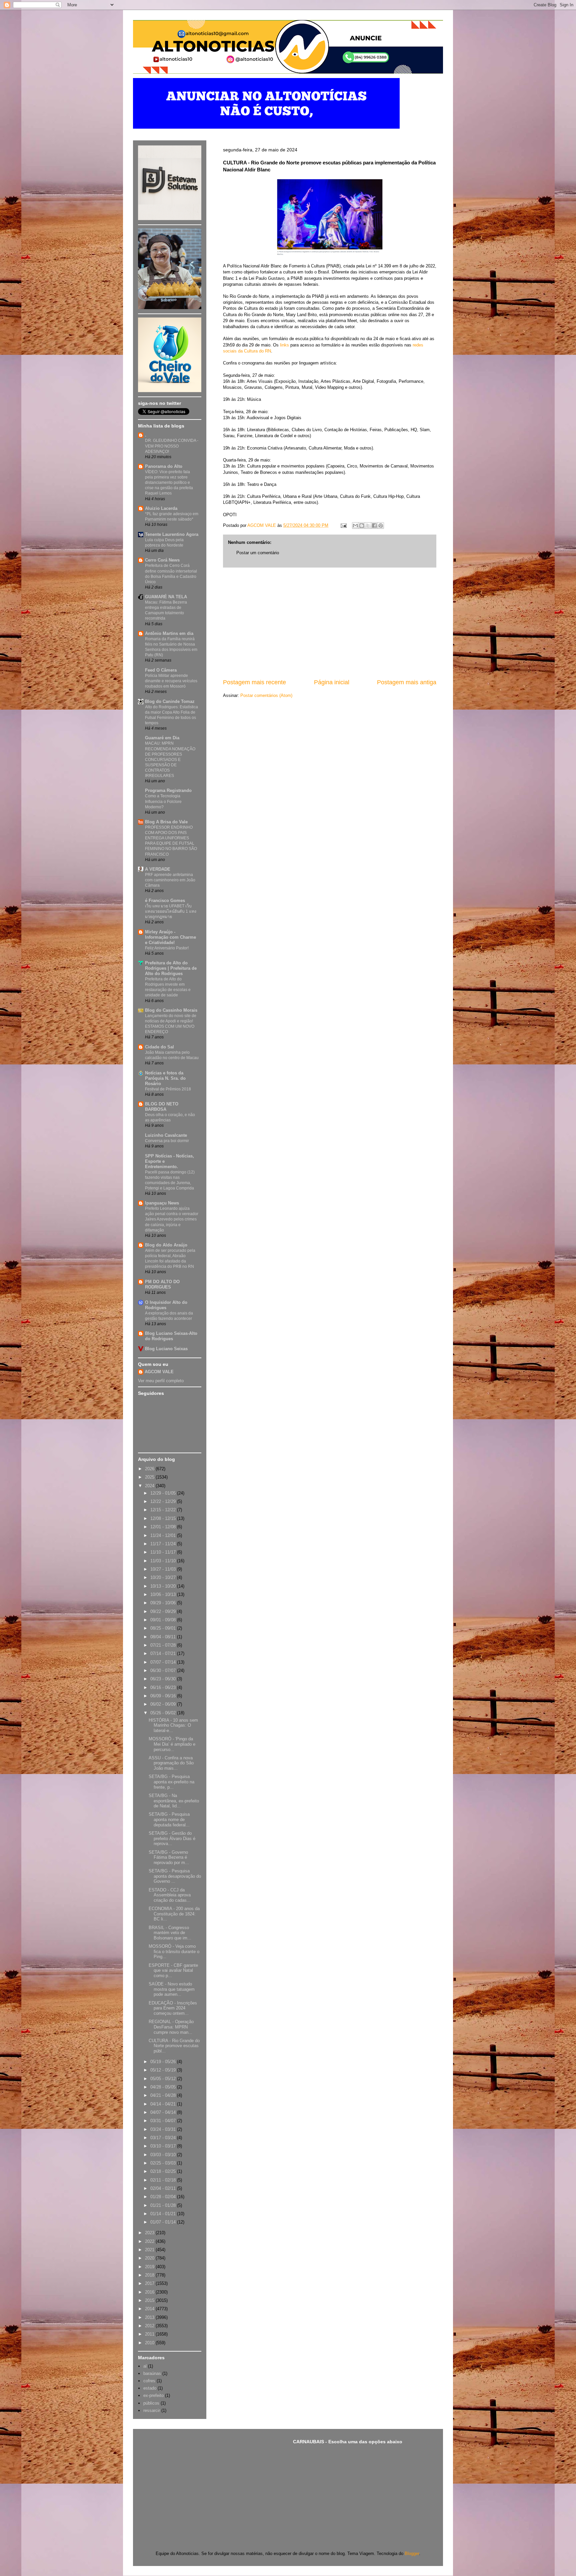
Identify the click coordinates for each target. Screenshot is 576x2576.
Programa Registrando (168, 790)
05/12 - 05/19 (163, 2069)
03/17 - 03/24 (163, 2137)
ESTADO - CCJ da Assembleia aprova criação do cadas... (170, 1895)
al (145, 2366)
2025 (150, 1477)
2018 (150, 2275)
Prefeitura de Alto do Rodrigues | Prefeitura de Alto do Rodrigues (171, 968)
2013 (150, 2317)
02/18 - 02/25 (163, 2171)
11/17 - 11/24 (163, 1543)
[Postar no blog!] (361, 525)
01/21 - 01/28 (163, 2205)
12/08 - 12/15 (163, 1518)
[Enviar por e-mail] (355, 525)
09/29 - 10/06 (163, 1602)
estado (149, 2388)
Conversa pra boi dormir (167, 1140)
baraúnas (152, 2373)
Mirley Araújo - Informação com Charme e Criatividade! (170, 937)
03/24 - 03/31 (163, 2129)
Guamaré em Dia (162, 737)
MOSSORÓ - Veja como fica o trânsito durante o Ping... (174, 1951)
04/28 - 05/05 (163, 2086)
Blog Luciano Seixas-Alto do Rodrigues (171, 1336)
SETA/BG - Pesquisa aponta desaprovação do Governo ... (175, 1876)
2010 (150, 2342)
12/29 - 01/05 (163, 1493)
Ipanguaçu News (162, 1202)
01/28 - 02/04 (163, 2196)
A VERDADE (157, 869)
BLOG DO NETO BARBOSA (161, 1106)
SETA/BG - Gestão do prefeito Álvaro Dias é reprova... (172, 1838)
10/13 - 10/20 (163, 1586)
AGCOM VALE (159, 1371)
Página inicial (331, 682)
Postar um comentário (257, 552)
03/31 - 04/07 (163, 2120)
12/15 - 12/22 (163, 1509)
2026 (150, 1468)
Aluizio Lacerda (161, 508)
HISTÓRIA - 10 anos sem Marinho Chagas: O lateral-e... (173, 1725)
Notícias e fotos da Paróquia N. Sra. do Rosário (165, 1078)
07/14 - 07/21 (163, 1653)
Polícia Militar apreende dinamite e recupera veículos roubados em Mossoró (171, 681)
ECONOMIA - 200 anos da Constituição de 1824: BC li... (174, 1913)
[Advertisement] (329, 623)
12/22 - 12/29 (163, 1501)
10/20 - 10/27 (163, 1577)
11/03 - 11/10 (163, 1560)
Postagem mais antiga (406, 682)
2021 (150, 2249)
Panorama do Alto (163, 466)
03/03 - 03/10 (163, 2154)
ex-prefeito (153, 2395)
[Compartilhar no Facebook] (374, 525)
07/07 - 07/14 (163, 1662)
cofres (149, 2380)
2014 (150, 2308)
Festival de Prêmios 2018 (168, 1089)
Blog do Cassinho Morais (171, 1010)
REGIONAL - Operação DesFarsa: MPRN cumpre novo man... (171, 2026)
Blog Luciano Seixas (166, 1348)
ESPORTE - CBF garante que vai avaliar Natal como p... (173, 1970)
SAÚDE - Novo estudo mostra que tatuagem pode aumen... (172, 1989)
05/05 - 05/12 (163, 2078)
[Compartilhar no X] (368, 525)
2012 (150, 2325)
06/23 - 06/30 (163, 1678)
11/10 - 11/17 (163, 1552)
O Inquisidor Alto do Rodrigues (166, 1305)
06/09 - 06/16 (163, 1695)
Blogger (412, 2553)
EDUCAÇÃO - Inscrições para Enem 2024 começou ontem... (173, 2008)
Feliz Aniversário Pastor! (167, 948)
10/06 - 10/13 (163, 1594)
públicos (151, 2403)
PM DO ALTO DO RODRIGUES (162, 1284)
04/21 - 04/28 (163, 2095)
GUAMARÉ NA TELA (166, 596)
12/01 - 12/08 (163, 1526)
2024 (150, 1485)
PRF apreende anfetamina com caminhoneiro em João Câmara (170, 880)
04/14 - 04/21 (163, 2103)
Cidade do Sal (159, 1046)
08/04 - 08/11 (163, 1636)
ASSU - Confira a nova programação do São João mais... (171, 1763)
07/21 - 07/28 (163, 1645)
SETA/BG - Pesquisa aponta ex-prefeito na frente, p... (171, 1781)
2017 (150, 2283)
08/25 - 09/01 (163, 1628)
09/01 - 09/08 (163, 1619)
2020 (150, 2258)
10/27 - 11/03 (163, 1569)
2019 (150, 2266)
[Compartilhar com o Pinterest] (380, 525)
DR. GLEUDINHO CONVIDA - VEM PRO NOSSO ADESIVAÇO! (171, 446)
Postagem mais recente (254, 682)
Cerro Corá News (162, 560)
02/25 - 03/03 (163, 2163)
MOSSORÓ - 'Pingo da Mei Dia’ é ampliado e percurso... (172, 1744)
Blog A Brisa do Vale (166, 821)
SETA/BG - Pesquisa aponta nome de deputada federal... (169, 1819)
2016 (150, 2292)
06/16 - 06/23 (163, 1687)
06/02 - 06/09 (163, 1704)
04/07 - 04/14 (163, 2112)
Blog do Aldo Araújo (166, 1244)
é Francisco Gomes (165, 900)
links (284, 344)
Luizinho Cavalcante (166, 1135)
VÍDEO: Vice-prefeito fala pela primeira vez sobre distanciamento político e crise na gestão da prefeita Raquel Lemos (169, 483)
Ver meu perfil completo (161, 1380)
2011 (150, 2334)
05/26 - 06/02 (163, 1712)
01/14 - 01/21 (163, 2213)
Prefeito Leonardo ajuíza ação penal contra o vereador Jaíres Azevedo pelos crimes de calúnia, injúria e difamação (171, 1219)
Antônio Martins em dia (169, 633)
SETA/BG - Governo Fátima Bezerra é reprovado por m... (169, 1857)
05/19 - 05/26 (163, 2061)
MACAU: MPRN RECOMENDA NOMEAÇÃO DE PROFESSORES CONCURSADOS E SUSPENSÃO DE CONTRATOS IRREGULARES (170, 759)
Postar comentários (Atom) (266, 695)
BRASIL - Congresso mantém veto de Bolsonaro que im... (170, 1932)
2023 (150, 2232)
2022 (150, 2241)
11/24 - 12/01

+++

## Task to complete
Copy every record above exactly as written, but leave out the pictures.

## Solution for this problem
Identify the click coordinates for each target. Screenshot is 576x2576.
Programa Registrando (168, 790)
05/12 - 05/19 (163, 2069)
03/17 - 03/24 (163, 2137)
ESTADO - CCJ da Assembleia aprova criação do cadas... (170, 1895)
al (145, 2366)
2025 (150, 1477)
2018 (150, 2275)
Prefeitura de Alto do Rodrigues | Prefeitura de Alto do Rodrigues (171, 968)
2013 (150, 2317)
02/18 - 02/25 (163, 2171)
11/17 - 11/24 (163, 1543)
[Postar no blog!] (361, 525)
01/21 - 01/28 (163, 2205)
12/08 - 12/15 (163, 1518)
[Enviar por e-mail] (355, 525)
09/29 - 10/06 (163, 1602)
estado (149, 2388)
Conversa pra boi dormir (167, 1140)
baraúnas (152, 2373)
Mirley Araújo - Informação com Charme e Criatividade! (170, 937)
03/24 - 03/31 (163, 2129)
Guamaré em Dia (162, 737)
MOSSORÓ - Veja como fica o trânsito durante o Ping... (174, 1951)
04/28 - 05/05 (163, 2086)
Blog Luciano Seixas-Alto do Rodrigues (171, 1336)
SETA/BG - Pesquisa aponta desaprovação do Governo ... (175, 1876)
2010 (150, 2342)
12/29 - 01/05 (163, 1493)
Ipanguaçu News (162, 1202)
01/28 - 02/04 (163, 2196)
A VERDADE (157, 869)
BLOG DO NETO BARBOSA (161, 1106)
SETA/BG - Gestão do prefeito Álvaro Dias é reprova... (172, 1838)
10/13 - 10/20 (163, 1586)
AGCOM VALE (159, 1371)
Página inicial (331, 682)
Postar um comentário (257, 552)
03/31 - 04/07 (163, 2120)
12/15 - 12/22 (163, 1509)
2026 (150, 1468)
Aluizio Lacerda (161, 508)
HISTÓRIA - 10 anos sem Marinho Chagas: O lateral-e... (173, 1725)
Notícias e fotos da Paróquia N. Sra. do Rosário (165, 1078)
07/14 - 07/21 (163, 1653)
Polícia Militar apreende dinamite e recupera veículos roubados em Mossoró (171, 681)
ECONOMIA - 200 anos da Constituição de 1824: BC li... (174, 1913)
[Advertisement] (329, 623)
12/22 - 12/29 (163, 1501)
10/20 - 10/27 (163, 1577)
11/03 - 11/10 (163, 1560)
Postagem mais antiga (406, 682)
2021 (150, 2249)
Panorama do Alto (163, 466)
03/03 - 03/10 (163, 2154)
ex-prefeito (153, 2395)
[Compartilhar no Facebook] (374, 525)
07/07 - 07/14 (163, 1662)
cofres (149, 2380)
2014 (150, 2308)
Festival de Prêmios 2018 (168, 1089)
Blog do Cassinho Morais (171, 1010)
REGIONAL - Operação DesFarsa: MPRN cumpre novo man... (171, 2026)
Blog Luciano Seixas (166, 1348)
ESPORTE - CBF garante que vai avaliar Natal como p... (173, 1970)
SAÚDE - Novo estudo mostra que tatuagem pode aumen... (172, 1989)
05/05 - 05/12 (163, 2078)
[Compartilhar no X] (368, 525)
2012 (150, 2325)
06/23 - 06/30 (163, 1678)
11/10 - 11/17 (163, 1552)
O Inquisidor Alto do Rodrigues (166, 1305)
06/09 - 06/16 (163, 1695)
Blogger (412, 2553)
EDUCAÇÃO - Inscrições para Enem 2024 começou ontem... (173, 2008)
Feliz Aniversário Pastor! (167, 948)
10/06 - 10/13 (163, 1594)
públicos (151, 2403)
PM DO ALTO DO RODRIGUES (162, 1284)
04/21 - 04/28 (163, 2095)
GUAMARÉ NA TELA (166, 596)
12/01 - 12/08 (163, 1526)
2024 (150, 1485)
PRF apreende anfetamina com caminhoneiro em João Câmara (170, 880)
04/14 - 04/21 (163, 2103)
Cidade do Sal (159, 1046)
08/04 - 08/11 (163, 1636)
ASSU - Confira a nova programação do São João mais... (171, 1763)
07/21 - 07/28 (163, 1645)
SETA/BG - Pesquisa aponta ex-prefeito na frente, p... (171, 1781)
2017 (150, 2283)
08/25 - 09/01 (163, 1628)
09/01 - 09/08 (163, 1619)
2020 (150, 2258)
10/27 - 11/03 (163, 1569)
2019 (150, 2266)
[Compartilhar com o Pinterest] (380, 525)
DR. GLEUDINHO CONVIDA - VEM PRO NOSSO ADESIVAÇO! (171, 446)
Postagem mais recente (254, 682)
Cerro Corá News (162, 560)
02/25 - 03/03 (163, 2163)
MOSSORÓ - 'Pingo da Mei Dia’ é ampliado e percurso... (172, 1744)
Blog A Brisa do Vale (166, 821)
SETA/BG - Pesquisa aponta nome de deputada federal... (169, 1819)
2016 (150, 2292)
06/16 - 06/23 (163, 1687)
06/02 - 06/09 (163, 1704)
04/07 - 04/14 (163, 2112)
Blog do Aldo Araújo (166, 1244)
é Francisco Gomes (165, 900)
links (284, 344)
Luizinho Cavalcante (166, 1135)
VÍDEO: Vice-prefeito fala pela primeira vez sobre distanciamento político e crise na gestão da prefeita Raquel Lemos (169, 483)
Ver meu perfil completo (161, 1380)
2011 (150, 2334)
05/26 - 06/02 (163, 1712)
01/14 - 01/21 (163, 2213)
Prefeito Leonardo ajuíza ação penal contra o vereador Jaíres Azevedo pelos crimes de calúnia, injúria e difamação (171, 1219)
Antônio Martins em dia (169, 633)
SETA/BG - Governo Fátima Bezerra é reprovado por m... (169, 1857)
05/19 - 05/26 (163, 2061)
MACAU: MPRN RECOMENDA NOMEAÇÃO DE PROFESSORES CONCURSADOS E SUSPENSÃO DE CONTRATOS IRREGULARES (170, 759)
Postar comentários (Atom) (266, 695)
BRASIL - Congresso mantém veto de Bolsonaro que im... (170, 1932)
2023 (150, 2232)
2022 (150, 2241)
11/24 - 12/01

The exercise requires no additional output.